Допив чай, Коганович принимается подмигивать своей половине, не сразу постигающей суть его мимики. Наконец, оба вскакивают с мест, и неотрывно глядя друг другу в глаза, начинают шумный обряд прощания, в котором я принимаю лишь пассивное участие.
Проводив их, Галка возвращается, тихо ступая по паркету, бесшумно задергивает оконную занавеску, отчего бледнеет прочно насаженная на иголки кактусов перезревшая тыква луны. Шелестя одеялом, Галка устраивается на ночь, расплетает косу, с надеждой поглядывая в мою сторону, затем кладет голову на подушку, выдавливая из нее колкого детеныша писательского пера, и чирикнув что-то о ночи, исчезает в ворохе волос.

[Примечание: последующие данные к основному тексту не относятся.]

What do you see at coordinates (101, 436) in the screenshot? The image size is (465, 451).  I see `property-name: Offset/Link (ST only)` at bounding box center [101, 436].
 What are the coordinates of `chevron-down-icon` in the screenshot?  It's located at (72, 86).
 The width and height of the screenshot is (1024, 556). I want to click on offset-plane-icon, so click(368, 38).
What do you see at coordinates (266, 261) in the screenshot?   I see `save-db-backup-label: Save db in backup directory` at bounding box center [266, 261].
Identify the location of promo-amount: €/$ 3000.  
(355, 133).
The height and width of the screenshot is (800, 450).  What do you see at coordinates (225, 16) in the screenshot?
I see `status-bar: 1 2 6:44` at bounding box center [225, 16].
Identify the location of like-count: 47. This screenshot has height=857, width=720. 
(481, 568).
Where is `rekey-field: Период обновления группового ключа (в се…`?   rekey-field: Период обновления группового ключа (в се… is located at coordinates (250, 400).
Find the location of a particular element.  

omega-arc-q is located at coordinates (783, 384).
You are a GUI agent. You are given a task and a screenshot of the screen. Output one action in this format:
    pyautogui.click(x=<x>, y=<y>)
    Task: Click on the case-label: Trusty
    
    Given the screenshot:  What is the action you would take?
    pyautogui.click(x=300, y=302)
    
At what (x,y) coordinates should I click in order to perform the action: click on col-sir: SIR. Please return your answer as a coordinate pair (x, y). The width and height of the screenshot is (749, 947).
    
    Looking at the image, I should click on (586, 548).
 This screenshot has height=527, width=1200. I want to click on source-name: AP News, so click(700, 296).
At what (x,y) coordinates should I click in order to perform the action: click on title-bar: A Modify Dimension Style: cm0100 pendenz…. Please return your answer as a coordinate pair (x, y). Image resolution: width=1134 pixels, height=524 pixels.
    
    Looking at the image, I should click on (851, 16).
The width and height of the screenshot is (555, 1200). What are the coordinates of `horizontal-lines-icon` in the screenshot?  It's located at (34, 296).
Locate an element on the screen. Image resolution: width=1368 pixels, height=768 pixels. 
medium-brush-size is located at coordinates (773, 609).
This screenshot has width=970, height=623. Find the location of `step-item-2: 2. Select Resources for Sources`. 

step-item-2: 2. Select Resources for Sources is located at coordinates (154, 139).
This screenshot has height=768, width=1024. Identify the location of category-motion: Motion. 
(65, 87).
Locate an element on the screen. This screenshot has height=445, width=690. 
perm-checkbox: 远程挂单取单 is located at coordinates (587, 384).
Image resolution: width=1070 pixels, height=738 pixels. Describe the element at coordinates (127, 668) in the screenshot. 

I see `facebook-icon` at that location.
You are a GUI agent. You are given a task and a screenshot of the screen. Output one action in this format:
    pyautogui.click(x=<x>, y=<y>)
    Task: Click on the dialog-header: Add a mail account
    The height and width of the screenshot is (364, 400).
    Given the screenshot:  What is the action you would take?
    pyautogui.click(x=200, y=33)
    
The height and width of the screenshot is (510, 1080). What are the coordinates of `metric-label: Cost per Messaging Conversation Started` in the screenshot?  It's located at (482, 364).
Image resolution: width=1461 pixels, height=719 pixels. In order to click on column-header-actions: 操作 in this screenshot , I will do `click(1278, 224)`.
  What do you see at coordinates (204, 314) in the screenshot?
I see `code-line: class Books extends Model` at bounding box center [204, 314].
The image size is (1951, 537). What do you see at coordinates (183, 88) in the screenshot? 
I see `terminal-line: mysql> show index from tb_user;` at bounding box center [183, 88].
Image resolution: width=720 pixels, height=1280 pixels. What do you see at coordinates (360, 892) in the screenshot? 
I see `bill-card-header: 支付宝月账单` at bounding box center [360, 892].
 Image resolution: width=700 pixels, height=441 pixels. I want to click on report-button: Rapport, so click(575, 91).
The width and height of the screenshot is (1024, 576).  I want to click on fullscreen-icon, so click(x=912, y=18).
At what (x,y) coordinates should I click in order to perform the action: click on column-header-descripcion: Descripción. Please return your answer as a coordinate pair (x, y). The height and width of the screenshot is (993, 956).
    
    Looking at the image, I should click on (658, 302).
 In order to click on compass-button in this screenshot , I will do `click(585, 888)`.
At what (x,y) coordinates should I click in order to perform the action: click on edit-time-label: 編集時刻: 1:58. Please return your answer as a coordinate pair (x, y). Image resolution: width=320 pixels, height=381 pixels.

Странно, что прошлой ночью жена оставила окно лишь наполовину зашторенным. Перед сном я люблю поглядеть на белотелых мужичков, усеивающих зеленеющую от лунной подсветки коричневую ткань. Подчас, чтобы побыстрее подманить дрему, я мысленно составляю в ряд этих пляшущих человечков, и заранее зная о тщетности усилий, ищу в повторяющихся пируэтах их замысловатого танца секрет некой алхимической формулы. Одна из фигурок, принадлежащая тому самому счастливцу, что изящно полусогнув в коленях ноги, отвернул от меня украшенную пепельными волосами голову, отражается в зеркале, да так удачно, что отливающая белым на вороном стекле зазубринка, став похожей на флейту, угодила ему прямо промеж розовых ягодиц.
Тусклый ночник луны медленно гаснет. На пороге, откинув край тяжелого сукна, стоит карлик. Пока он, прихрамывая, направляется к кровати, я становлюсь на четвереньки и, опираясь на локти, подставляю ему голый зад...
* * *
Цок-цок-цок, это медсестра с недавно загоревшими на Канарских островах шеей и руками несет мне спасительную ампулу. Скоро будет три месяца, как меня, мучимого непрекращающейся сатанинской болью, определили в эту милую клинику для иммунодефицитных смертников.
Ни избалованный славой низенький профессор с вечной ореховой шелухой в пышных усах, ни сам я так и не поняли, отчего вирус не был обнаружен у моей жены, а ведь иногда, перед сном, зажмурив глаза и вообразив предстоящую судорогу содомского наслаждения, мне удавалось вырвать из розового галкина ротика несколько восторженных попискиваний. Но видно карлик передал мне ночной, безвредный для банальных обитателей бестолковых будней вирус. Впрочем, что я несу? Это наверное из-за терпкой, влажной боли - до вечера настолько свыкаешься с мучением, что отсутствие страдания кажется невероятным, немыслимым для человека состоянием.
Бум-бум-бум, бьет каблучок у самой двери, как стучал бы по паркету деревянный, вымышленный завистниками протез Сары Бернар. Шаги шелестят по направлению к кровати, хрустит гильотинированная коготком ампула, красногубая, напудренная маска склоняется надо мной, и под ее ободряющий шепот струя наркотического, несущего сон блаженства разливается по сосудам, снося на своем пути барьеры боли.
Поворковав на прощанье, Панацея уходит. Я осматриваю опостылевшую обстановку, скупо озаренную мухоморовой шляпкой ночника. Слева, у входа слышится легкий шорох, будто железными пальцами рвут плотное солдатское сукно. От порога, весь обернутый лунным саваном, прихрамывая, идет ко мне карлик. Медовая сладость вскипает, шипя стекает по бедрам, обжигает колени, уже погруженные в лунные лужи простыни, и член, медленно, как в топкую золотистую мякоть входит в меня. Ах! Сон.